BEGIN

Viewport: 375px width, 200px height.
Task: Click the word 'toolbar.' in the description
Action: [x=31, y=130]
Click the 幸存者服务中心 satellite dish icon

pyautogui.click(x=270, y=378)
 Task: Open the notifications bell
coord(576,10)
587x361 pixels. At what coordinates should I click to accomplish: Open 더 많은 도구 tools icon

END
BEGIN

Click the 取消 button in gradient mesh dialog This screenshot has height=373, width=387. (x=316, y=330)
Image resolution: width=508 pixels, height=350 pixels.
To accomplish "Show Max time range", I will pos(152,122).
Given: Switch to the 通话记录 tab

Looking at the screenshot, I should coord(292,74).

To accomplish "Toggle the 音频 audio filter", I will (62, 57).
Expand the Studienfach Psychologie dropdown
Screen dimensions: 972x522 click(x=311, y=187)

END

The exact lines of the material above starting at the one that contains "Click the 幸存者服务中心 satellite dish icon" and ending at the one that contains "587x361 pixels. At" are what to retype; leave out everything else.

Click the 幸存者服务中心 satellite dish icon

pyautogui.click(x=270, y=378)
 Task: Open the notifications bell
coord(576,10)
587x361 pixels. At what coordinates should I click to accomplish: Open 더 많은 도구 tools icon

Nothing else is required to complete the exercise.